- GOAL OF THE EXERCISE:
Copy out the passage on mid-infrared femtosecond pulse generation, everything from "In the past, generation" down to "and peak power.", substituting "chalcogenide" for "fluoride" wherever it occurs.

- SELECTED TEXT:

In the past, generation of MHz mid-infrared femtosecond pulses relied on synchronously-pumped optical parametric oscillator (OPO), which needed a strong femtosecond pumping source and a rigid repetition-matching OPO cavity. Mode-locked fluoride fiber laser provides a direct and efficient way to produce mid-infrared femtosecond pulses, which facilitates a wide range of applications such as mid-infrared supercontinuum generation, material modification, medical imaging, and mid-infrared ultrafast spectroscopy. However, due to lack of dispersion-compensation technique in the mid-infrared, mode-locked fluoride fiber lasers are confined to soliton mode-locking regime, which fundamentally limits the scaling of pulse energy and peak power.

- MATERIAL PROVIDED:
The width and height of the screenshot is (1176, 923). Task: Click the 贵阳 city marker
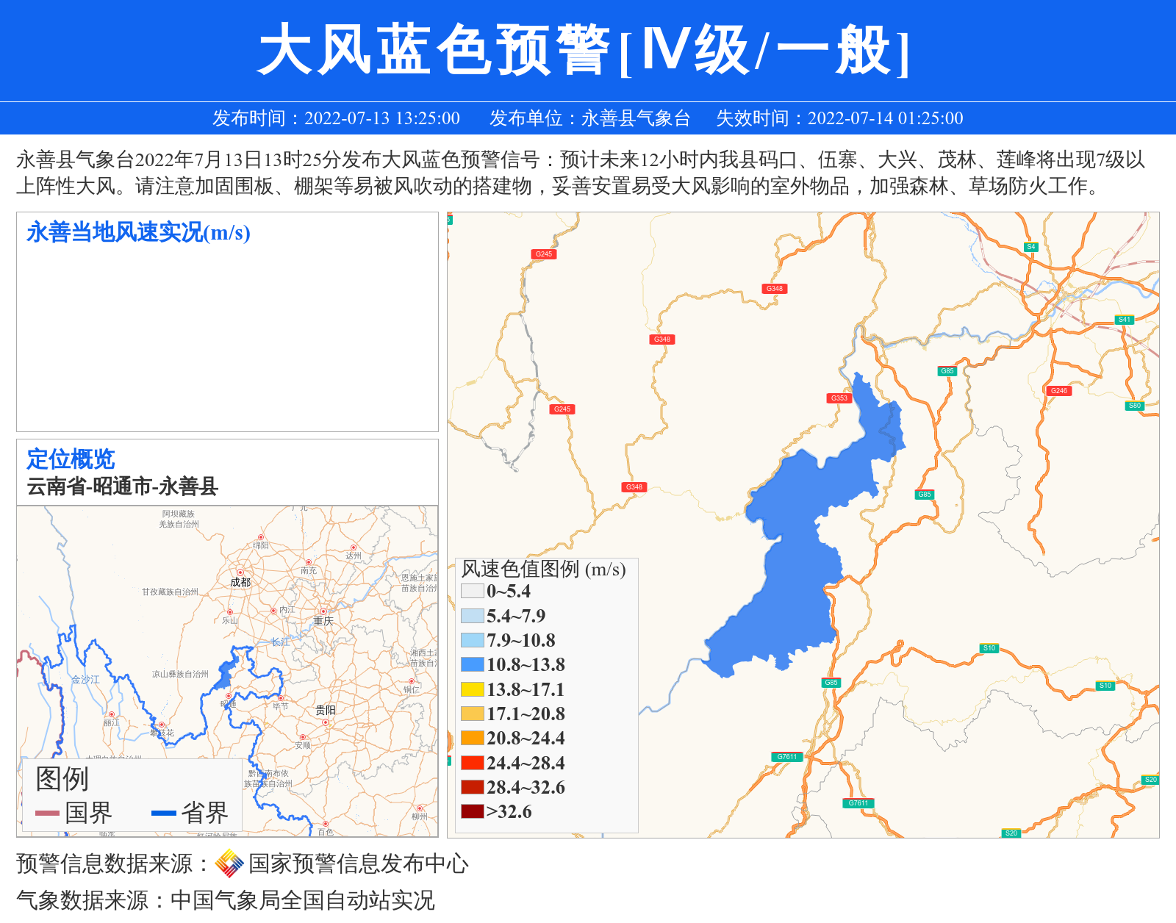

- WRITTEN RESPONSE:
In the past, generation of MHz mid-infrared femtosecond pulses relied on synchronously-pumped optical parametric oscillator (OPO), which needed a strong femtosecond pumping source and a rigid repetition-matching OPO cavity. Mode-locked chalcogenide fiber laser provides a direct and efficient way to produce mid-infrared femtosecond pulses, which facilitates a wide range of applications such as mid-infrared supercontinuum generation, material modification, medical imaging, and mid-infrared ultrafast spectroscopy. However, due to lack of dispersion-compensation technique in the mid-infrared, mode-locked chalcogenide fiber lasers are confined to soliton mode-locking regime, which fundamentally limits the scaling of pulse energy and peak power.